He gives her the One Ring, with more to come
PHOTOS: ARIFFIN JAMAR, COURTESY OF KANE CUNICO
For about three years, she wore the One Ring on a necklace, not knowing that it would become her engagement ring.
Her husband, Mr Johann Annuar, 40, had bought the Lord Of The Rings One Ring replica for around $100 in New Zealand while on a cycling trip.
He had watched the movies, but at that time, he did not know the significance the ring would have in his life.
"I bought it on the spur of the moment. At that time, we were not together yet. I didn't really know what would happen. I wanted to just wait and see," Mr Annuar says.
They have been friends since they were 15-year-olds.

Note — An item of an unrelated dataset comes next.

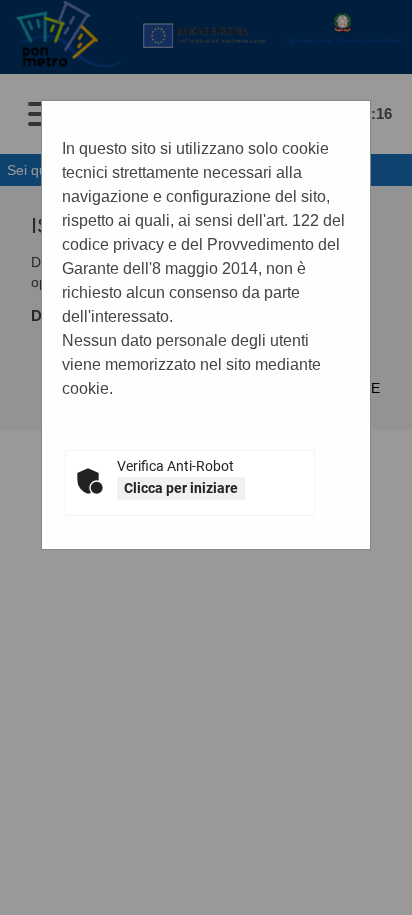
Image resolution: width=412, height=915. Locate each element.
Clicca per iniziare (181, 488)
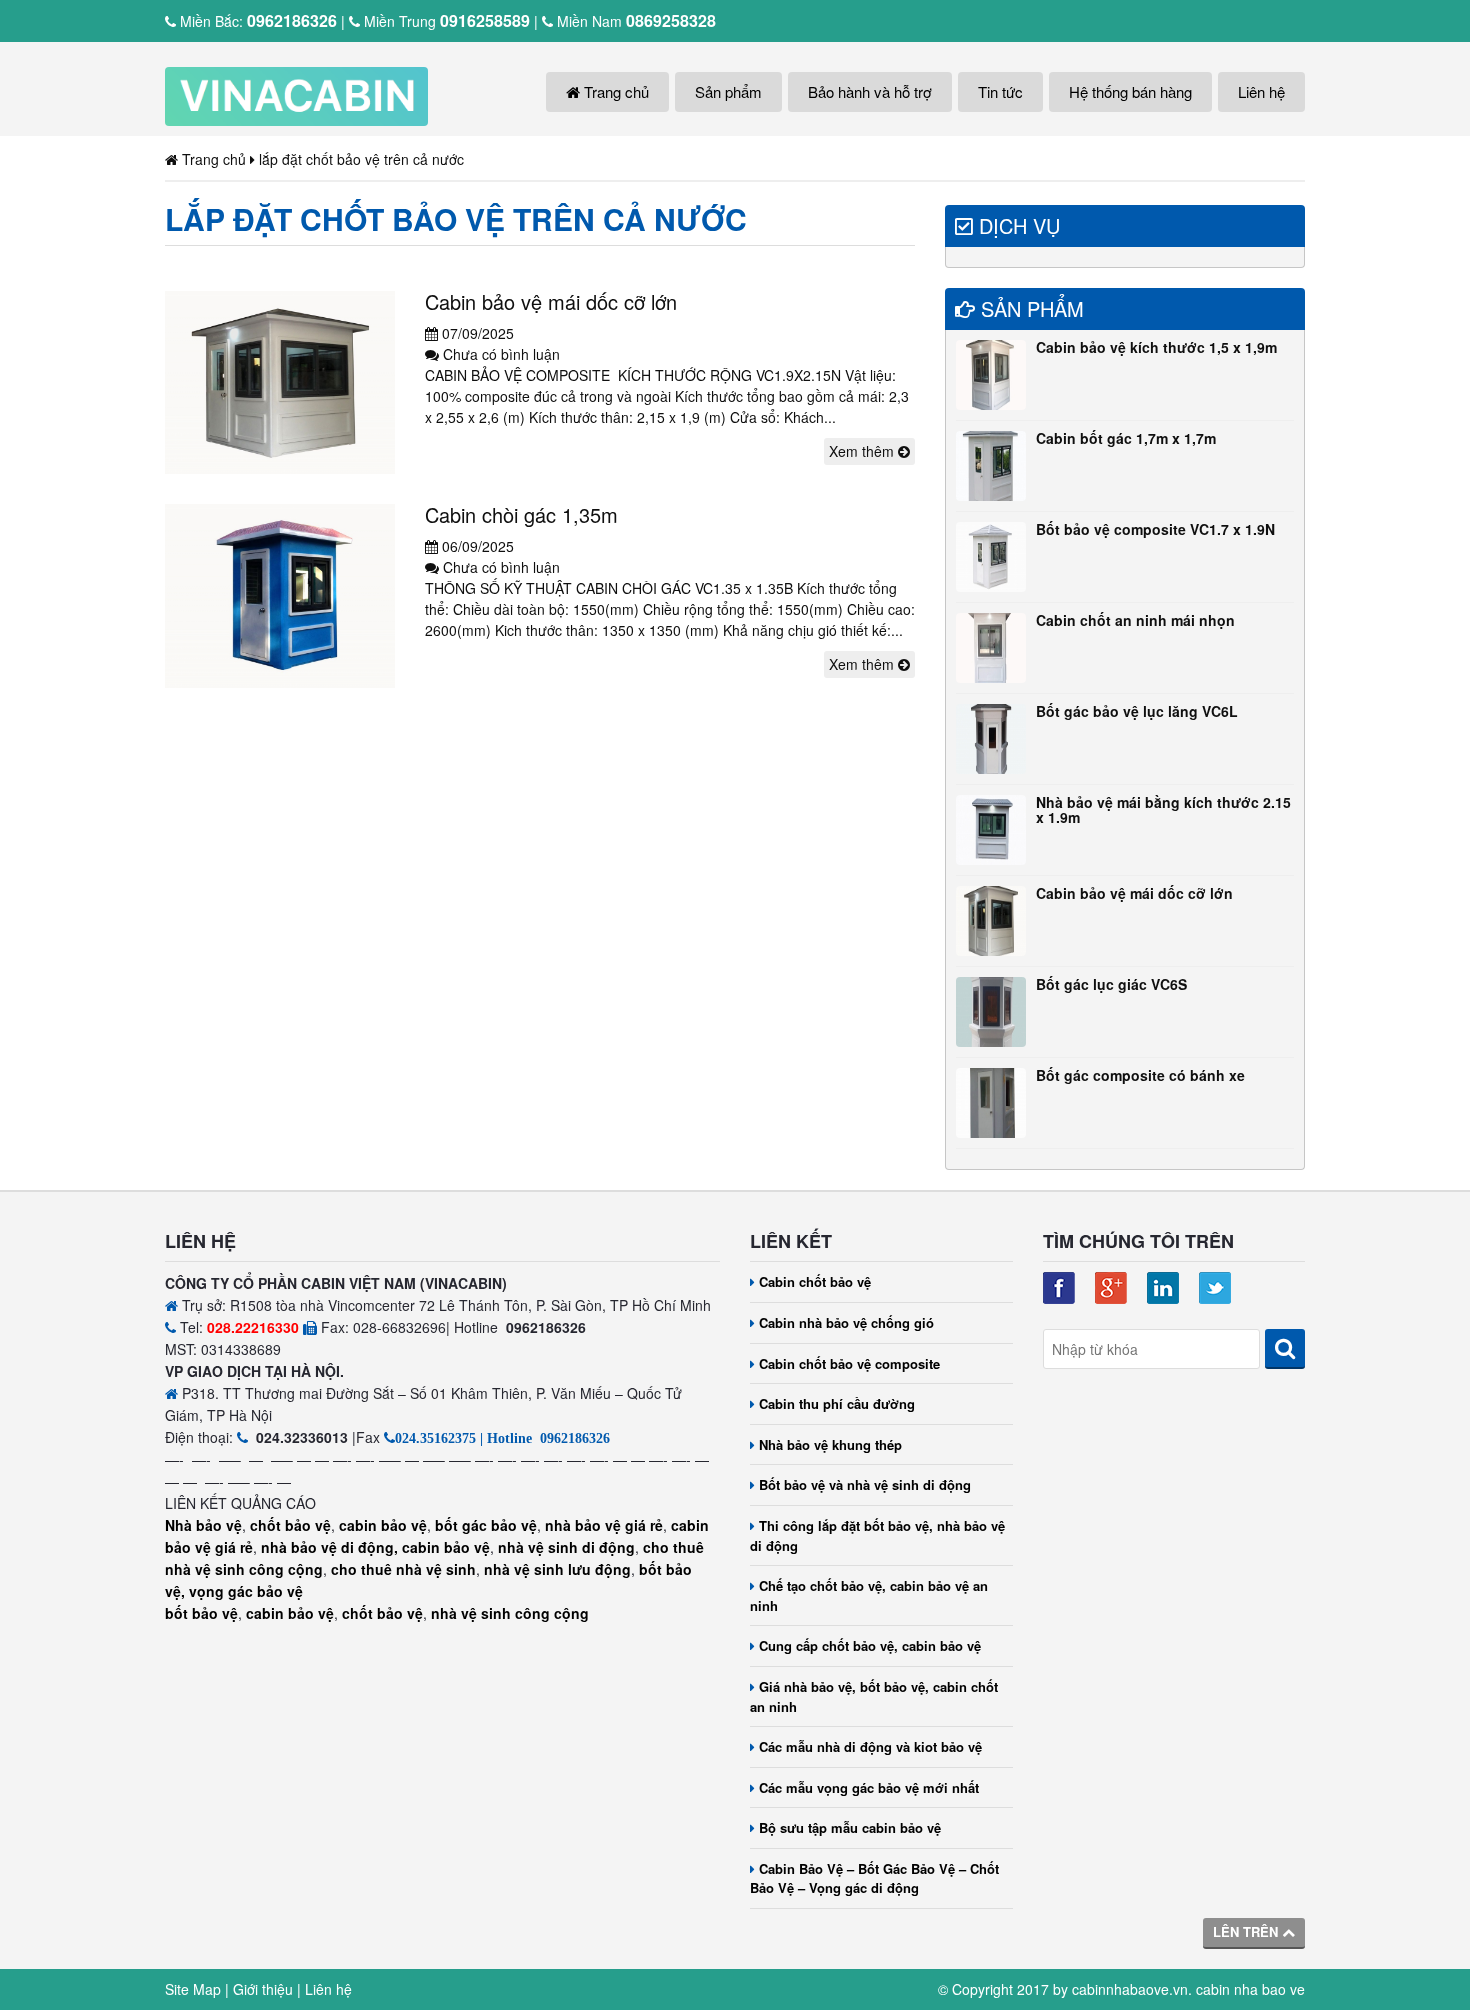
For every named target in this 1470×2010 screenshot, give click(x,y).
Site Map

In 2007, when Mr Annuar proposed to Ms Patsian Low, who is now the director of philanthropy at National Volunteer and Philanthropy Centre (NVPC), he took the ring off her neck as they sat atop a playground in Portugal.

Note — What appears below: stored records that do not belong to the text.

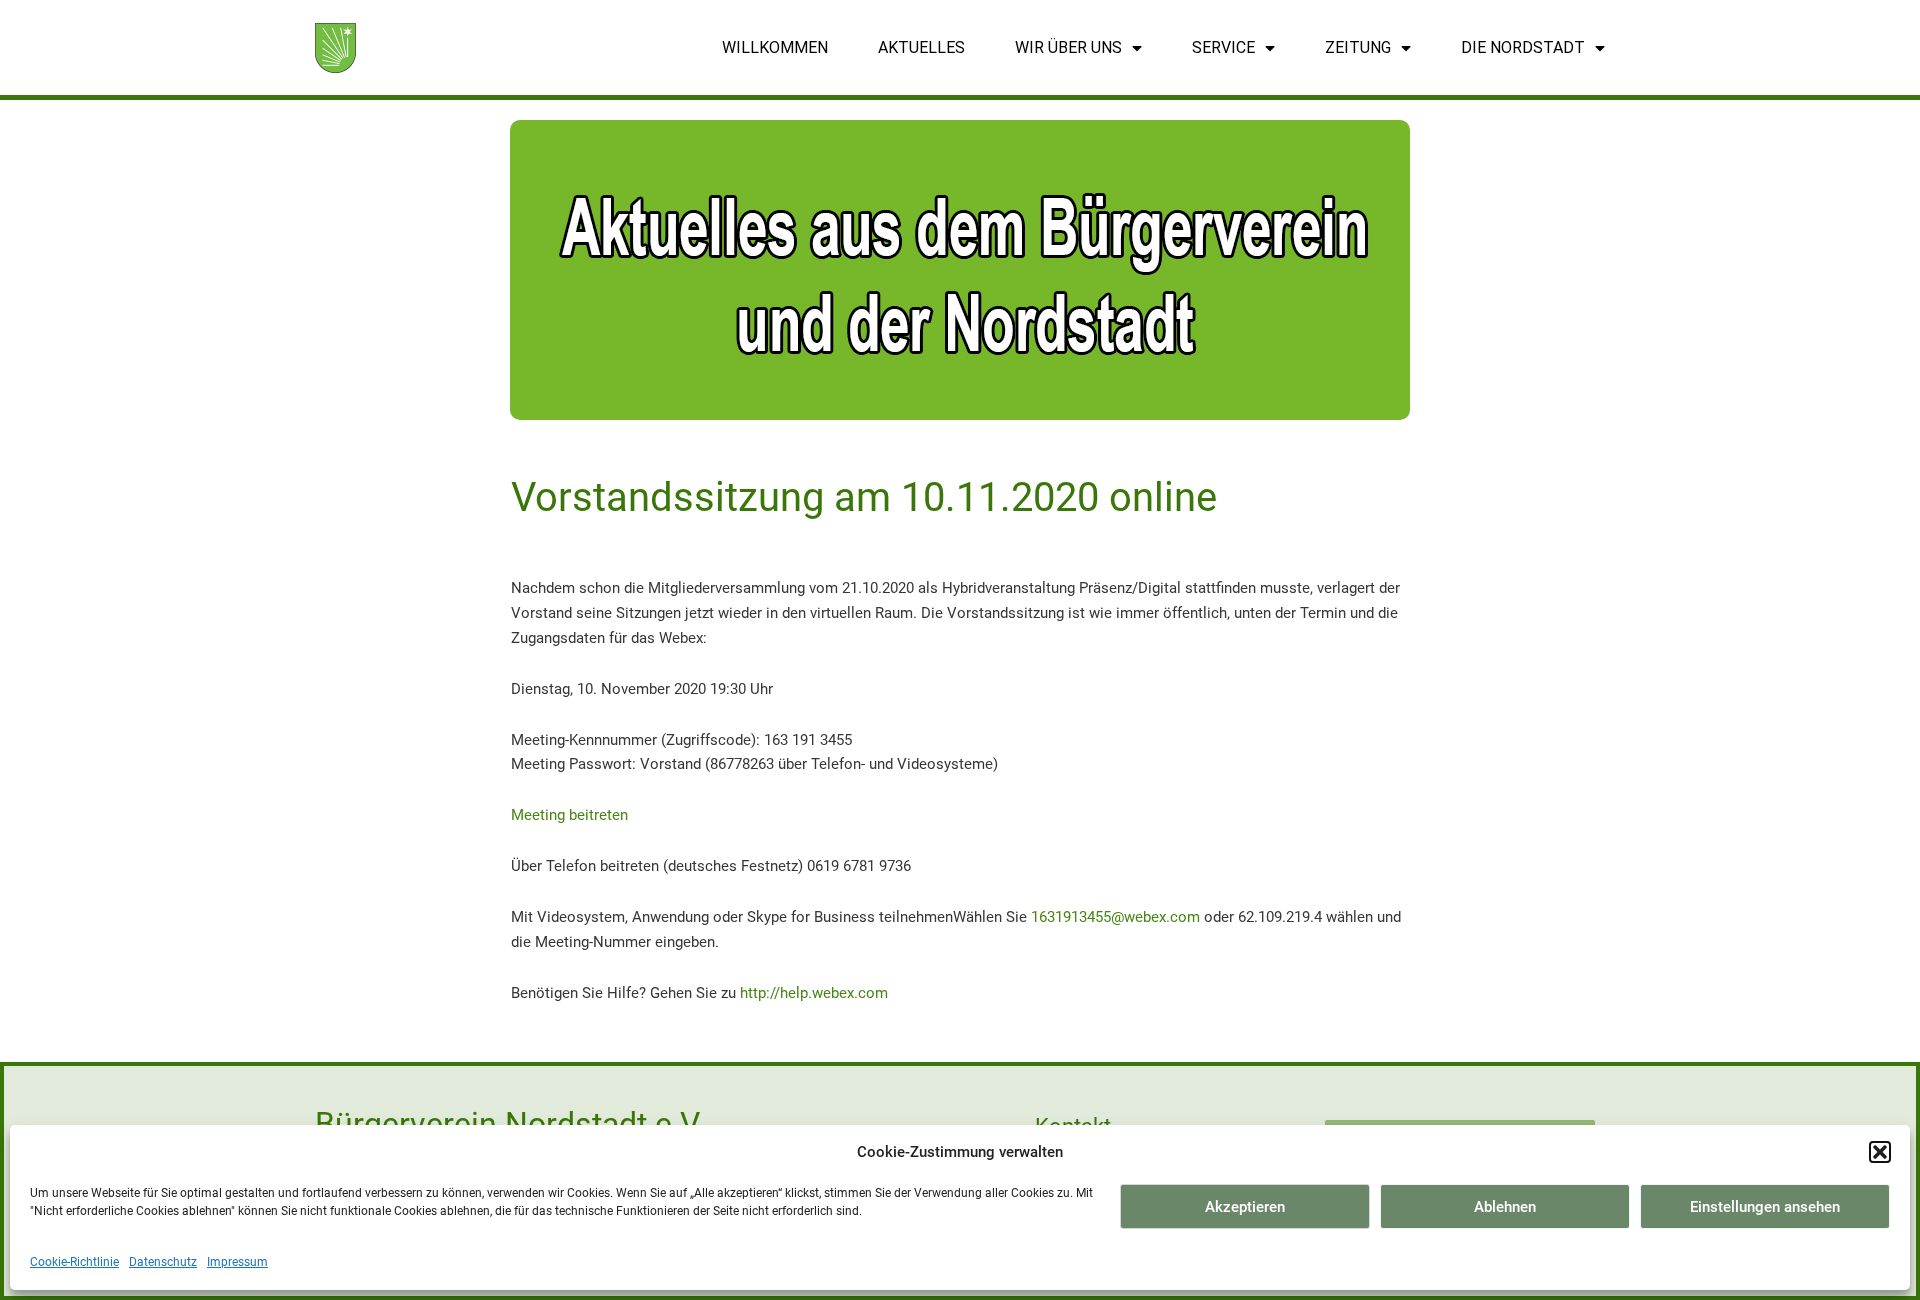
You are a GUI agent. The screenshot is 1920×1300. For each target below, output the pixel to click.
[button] (1880, 1152)
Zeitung (1358, 47)
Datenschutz (163, 1262)
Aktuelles (921, 47)
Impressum (237, 1262)
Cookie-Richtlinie (74, 1262)
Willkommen (775, 47)
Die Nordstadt (1523, 47)
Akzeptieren (1245, 1207)
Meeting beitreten (569, 815)
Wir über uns (1068, 47)
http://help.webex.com (814, 993)
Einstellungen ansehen (1765, 1207)
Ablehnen (1505, 1207)
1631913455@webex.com (1115, 917)
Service (1223, 47)
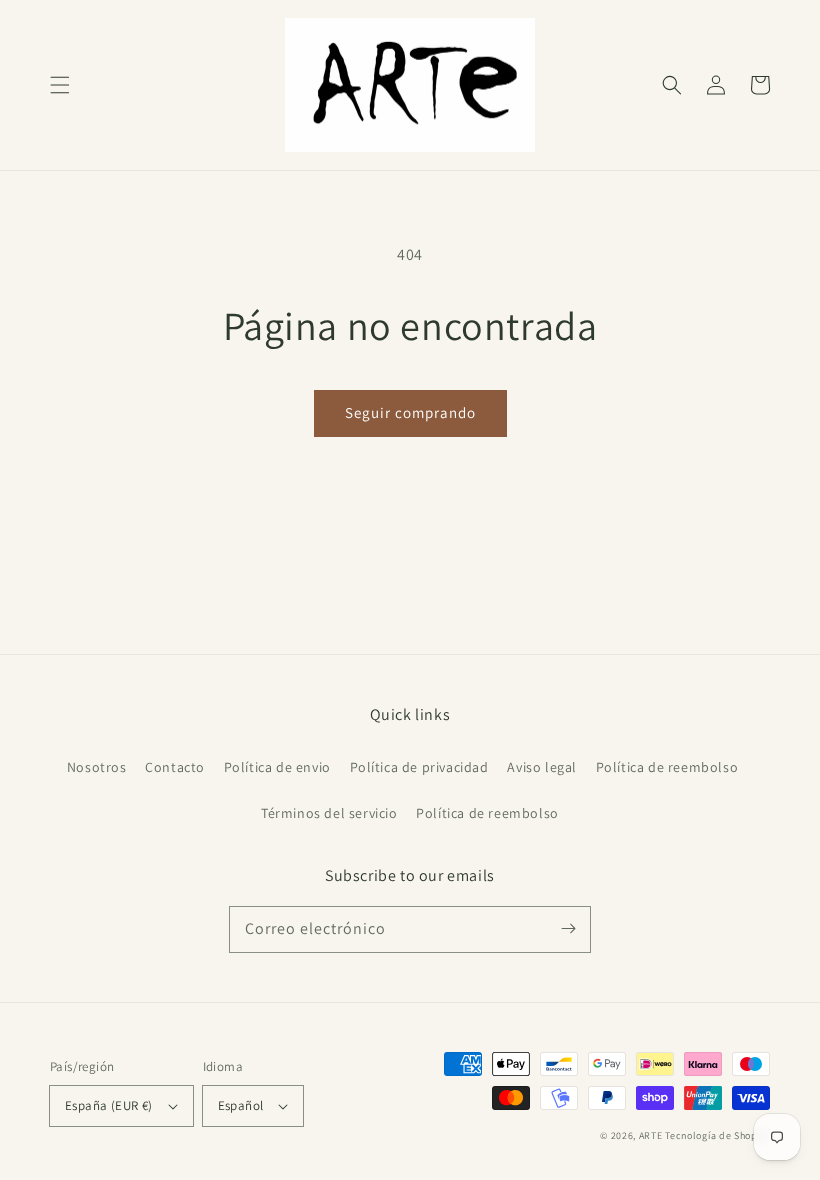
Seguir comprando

"I have no clue how everything worked out so well. We were just lucky that the ring fitted her perfectly," he says, adding that everyone is different about what they want out of their love symbols.
"Ours is very personal and unique."
The couple also have a unique tradition - they buy new wedding bands every year.

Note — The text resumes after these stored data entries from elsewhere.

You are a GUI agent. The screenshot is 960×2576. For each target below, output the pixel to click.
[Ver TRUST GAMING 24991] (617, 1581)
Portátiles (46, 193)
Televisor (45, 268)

They go to the same Couple Lab shop at Plaza Singapura to buy two wedding bands and engrave the year and name of their child born that year on the bands. They have two children, aged two and three.
"Our wedding bands are the kind of love bands that secondary school couples buy," Mr Annuar quips.
"We spend $60 yearly instead of $3,000 at one go. Maybe we will live long enough until the total amount spent on the wedding bands comes up to more than $3,000."
He tells of a year when they argued all the way to the mall to buy their annual wedding bands, and back.
"That's when you know marriage is for life. It is really 'bo pian one'(Singlish for having no choice)," he says.